### DOCUMENT EXCERPT
»»

So \[R^2=1-\frac{SS_{residuals}}{SS_{total}}=1-\frac{\sum(y-\hat y)}{\sum(y-\bar y)}=1-\frac{.995}{14}=.9289\]

Yep! 92.9% of the variability in \(y\) can be accounted for by the combination of \(x_1\) and \(x_2\).

An easier way to think about this calculation is to break up our variance like so:

\[ \overbrace{\text{variance of } y}^{sd_y^2} = \overbrace{\text{variance of fitted values}}^{sd^2_{\hat y}} + \overbrace{\text{variance of residuals}}^{sd^2_{y-\hat y}} \] It is mathematically equivalent, but I find the formula rather helpful!

««

### SUPPLIED DATA
»»

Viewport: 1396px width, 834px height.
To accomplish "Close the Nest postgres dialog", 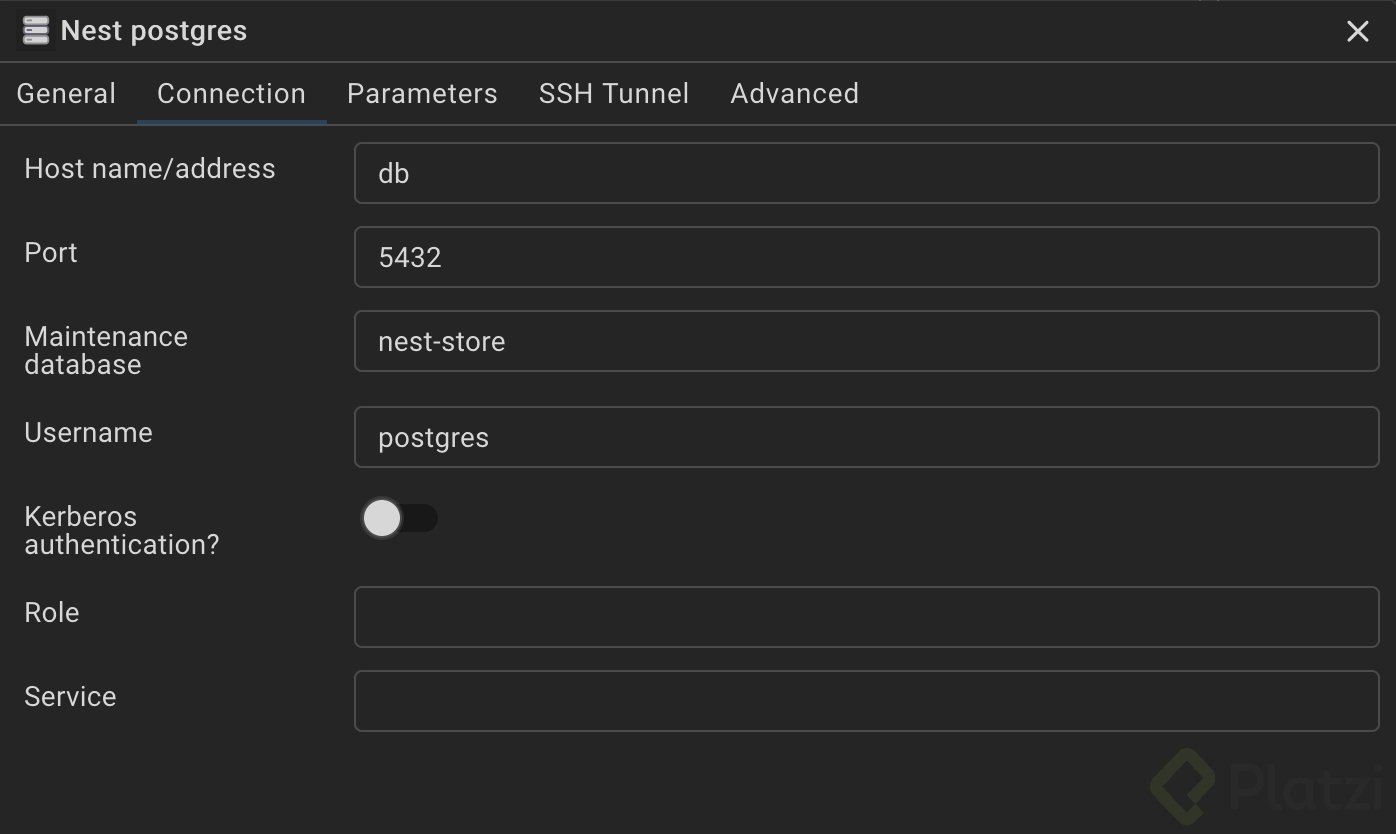I will [x=1357, y=32].
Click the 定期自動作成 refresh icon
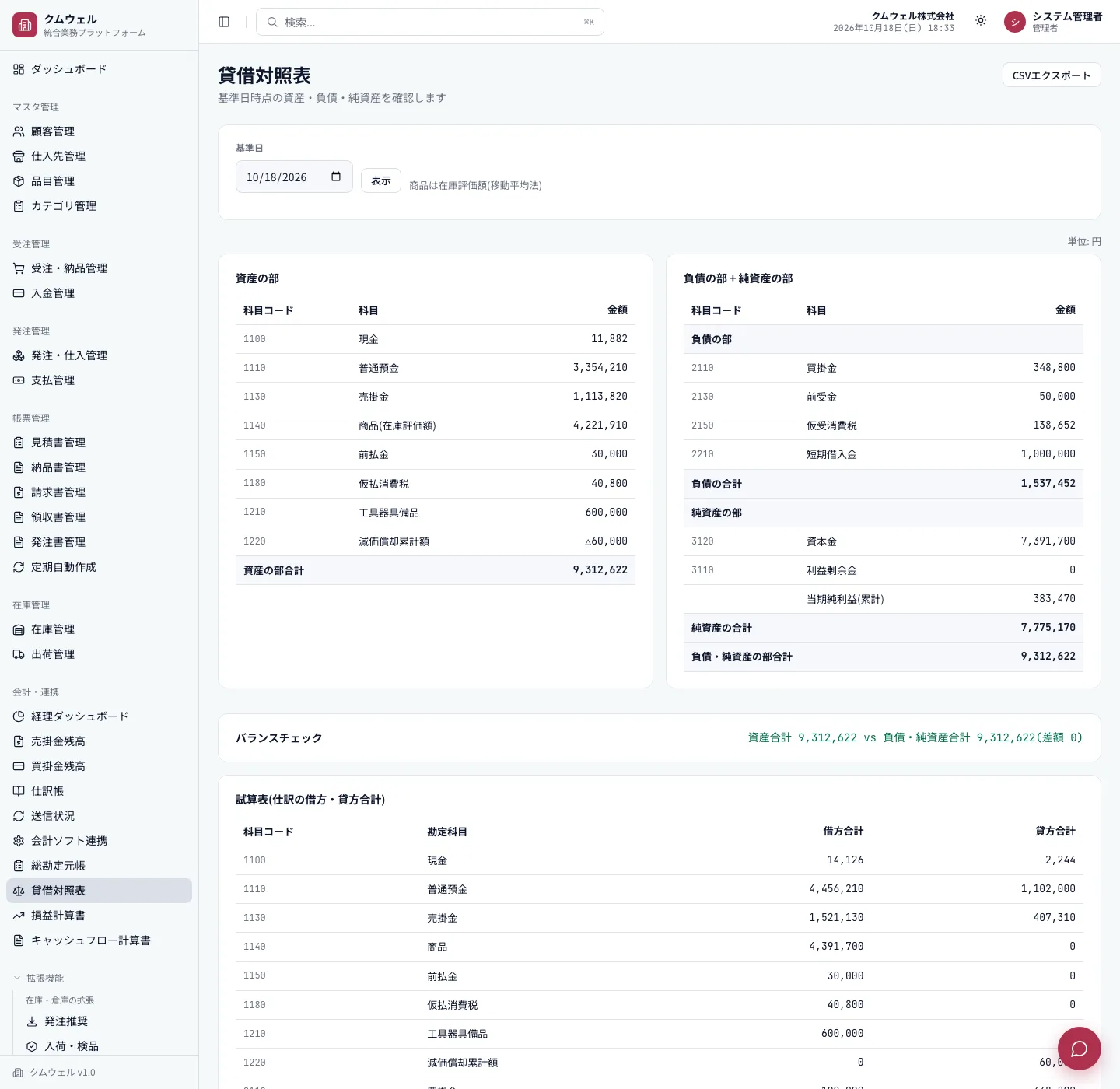Image resolution: width=1120 pixels, height=1089 pixels. (x=19, y=567)
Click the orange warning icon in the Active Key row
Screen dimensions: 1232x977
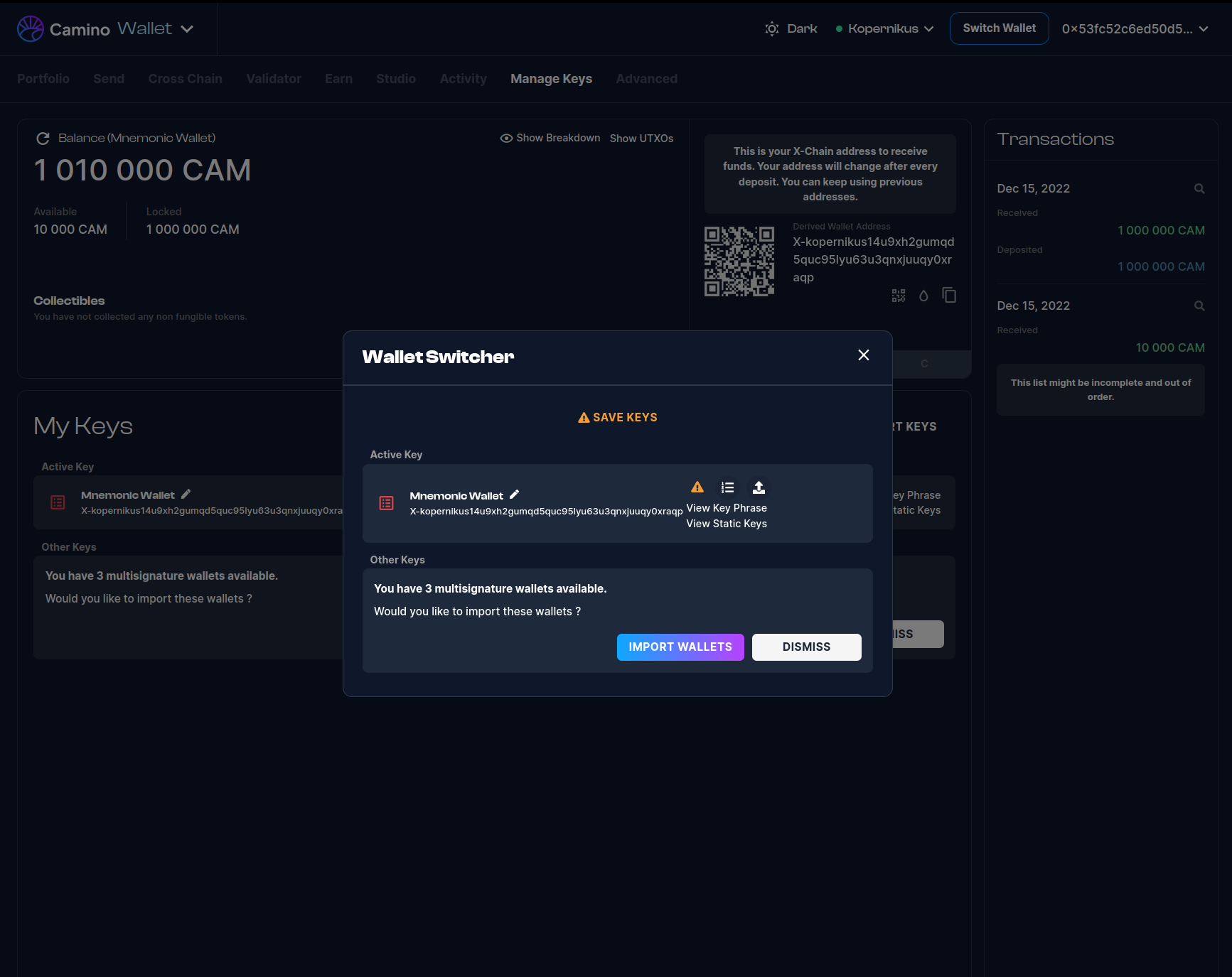click(x=697, y=487)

««

### WHAT IS ASKED
1. Answer these from the R-squared excerpt, one per line:
(a) What percentage of the variability in y is accounted for by the combination of x1 and x2?
(b) Into which two variances does the easier breakdown split the variance of y?
(c) How does the writer describe this breakdown compared with the first calculation?
2. Recast the rows as a Markdown table with the columns Row and Line, starting at the row containing "Click the orange" and ending with the last row. Number each one, skip blank lines and leave the pictures out.

### RESULTS OF THE TASKS
1.
(a) 92.9%
(b) The variance of fitted values and the variance of residuals
(c) As mathematically equivalent, and a formula the writer finds rather helpful

2.
| Row | Line |
|---|---|
| 1 | Click the orange warning icon in the Active Key row |
| 2 | Screen dimensions: 1232x977 |
| 3 | click(x=697, y=487) |